Short exercise: Put the data below into a Markdown table with two columns, Num and Line, numbering each line in order and leaving out blank lines.

Data records:
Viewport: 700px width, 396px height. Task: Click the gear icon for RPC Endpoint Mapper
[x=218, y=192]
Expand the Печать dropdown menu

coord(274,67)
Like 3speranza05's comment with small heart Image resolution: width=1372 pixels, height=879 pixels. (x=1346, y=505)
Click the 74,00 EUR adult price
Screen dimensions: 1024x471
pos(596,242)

The completed task:
| Num | Line |
|---|---|
| 1 | Viewport: 700px width, 396px height. Task: Click the gear icon for RPC Endpoint Mapper |
| 2 | [x=218, y=192] |
| 3 | Expand the Печать dropdown menu |
| 4 | coord(274,67) |
| 5 | Like 3speranza05's comment with small heart Image resolution: width=1372 pixels, height=879 pixels. (x=1346, y=505) |
| 6 | Click the 74,00 EUR adult price |
| 7 | Screen dimensions: 1024x471 |
| 8 | pos(596,242) |